Faced with the increasing prevalence of internet-speak, we shorten, embellish and adapt our language, trying to increase its efficiency through space and time. As a result, the spoken and written word veer into abstraction. Meaning and effect become more important than words themselves, and proper spelling—god forbid—ceases to be a fixed property of a word. Spelling becomes a sort of finishing touch, one that we can play with or simply ignore—and correct spelling is no longer necessary.

Yet last week I was reminded that spelling correctly was not a lost art, at least to a group of intelligent, devoted kids, all 14 years old or younger. The 2011 Scripps National Spelling Bee finals took place last Thursday, June 2. In case you were watching game two of the NBA Finals (sports conflict!), where the Dallas Mavericks, led by Dirk Nowitzki, made a spectacular 22-5 run in the fourth quarter to beat the Miami Heat, you might have missed it, although it happened to be just as spectacular. The semifinals of the event ran throughout the day, whittling more than 200 competitors down to 13. The competition was cutthroat, but eventually Sukanya Roy—an eighth grader from the Scranton, Pa., area—emerged as victor, correctly spelling “cymotrichous,” which means “wavy hair.” Her winnings are valued at around $40,000. Not too shabby.

Let’s take a closer look at the final 10 words the participants had to spell, from the 10th to the winning word: lekane, panguingue, Jugendstil, galoubet, naumkeag, hooroosh, orgeat, sorites, periscii and finally, cymotrichous.

Yikes. Recognize any of these? Think you can spell any of them correctly? If you can’t, it’s OK. Apparently, Microsoft Word can’t define or spell them either; none of the words pass Word’s spell-checker. For my part, it’s ironic that the only thought that came to my mind, after hearing each word, wasn’t even a word—just a simple, unadulterated “WTF?” It would seem that these 10 words veer into abstraction as much as “good morninqq.” I tried an example—when I searched for “lekane” in Google, I was asked if I had, in fact, meant “alkane”. Fairly certain “lekane” did not signify a saturated hydrocarbon containing no rings or pi bonds, I turned to Wordnik, the only free online dictionary containing the word (note: Merriam-Webster demands pay now; my heart is broken). A “lekane” is “a covered pottery vessel in the form of a tureen, with two handles, sometimes used as a basket or box.” Cool! Actually, for all its attempts to hide from online dictionaries, masquerading as alkane, lekane was spelled correctly in competition. In fact, out of those 10 ridiculous words that put my sesquipedalian aspirations to shame, only three were spelled incorrectly: “Jugendstil,” “galoubet” and “sorites.”

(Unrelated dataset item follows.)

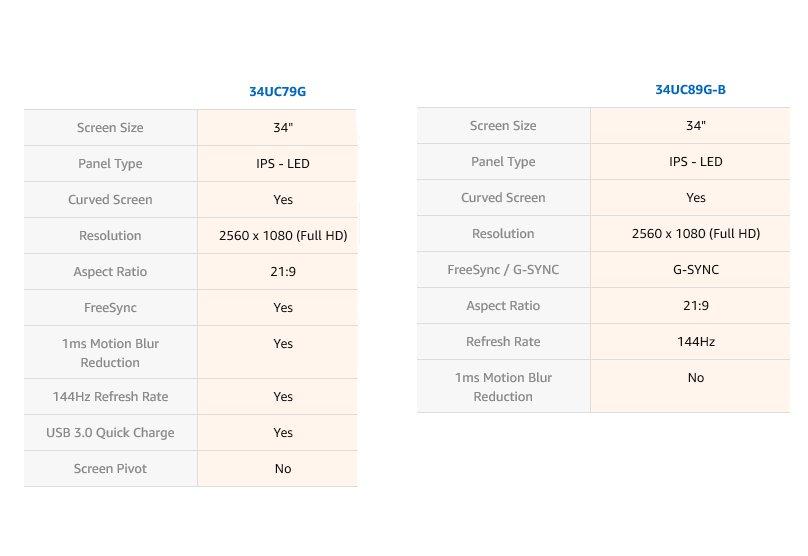Click Resolution value in 34UC79G table
The height and width of the screenshot is (556, 808).
[x=283, y=236]
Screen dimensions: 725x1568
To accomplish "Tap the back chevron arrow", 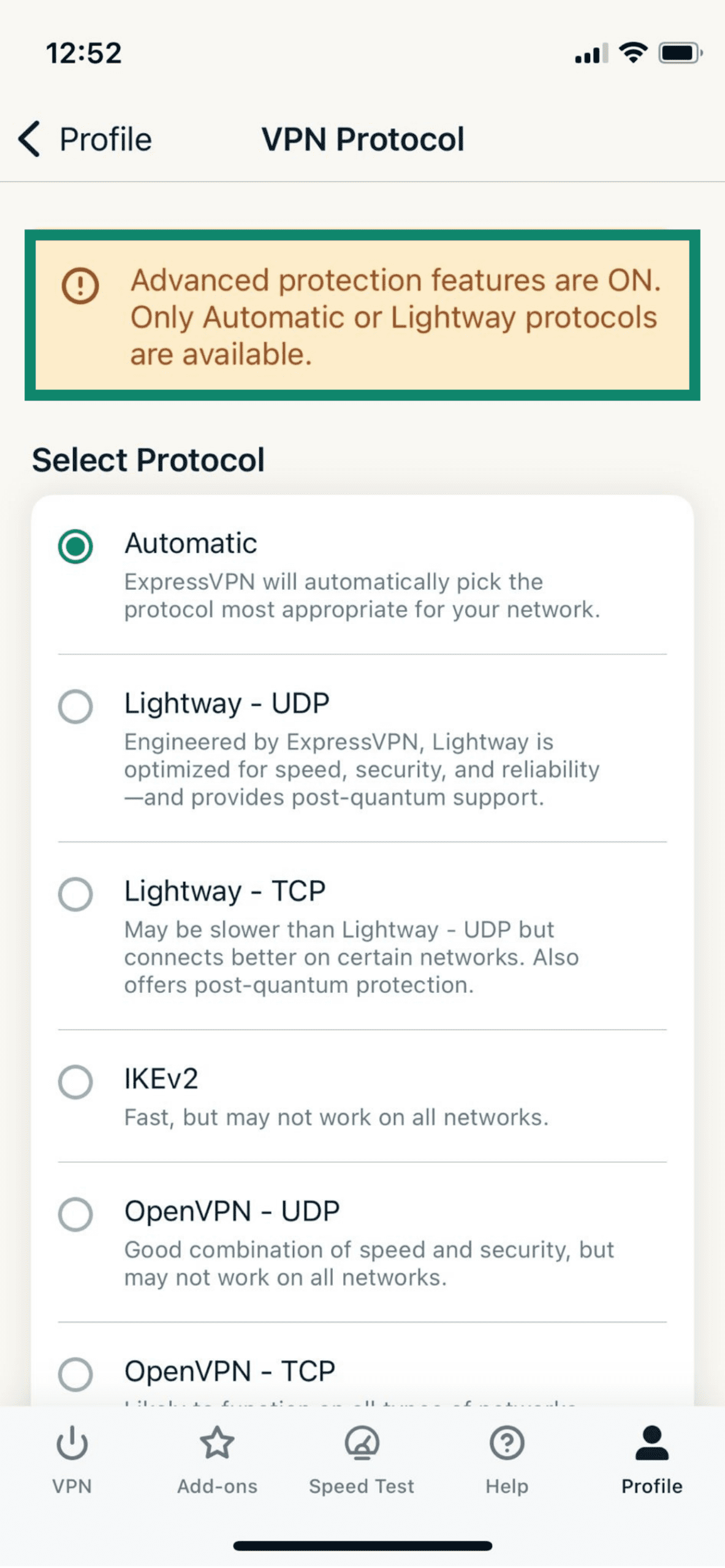I will coord(29,138).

Yet Sukanya Roy managed to spell all of them correctly, furthering a streak of Indian-American spelling bee winners (props to the motherland) to nine since 1999, when Nupur Lala won with “logorrhea” (the only word here which I can spell correctly). Roy did what no one else at the bee could do, and what most of the English-speaking population of this world (myself included) could never do—spelled every word thrown at her correctly, on purpose. In the end, glowing, gloriously victorious, she could only say one thing about how she felt—“It’s hard to find the words.” She could, however, probably spell them. For Sukanya Roy, the lost art of spelling correctly proved to be the best thing in the world—not lost at all.

Indu Ramesh is a Trinity junior.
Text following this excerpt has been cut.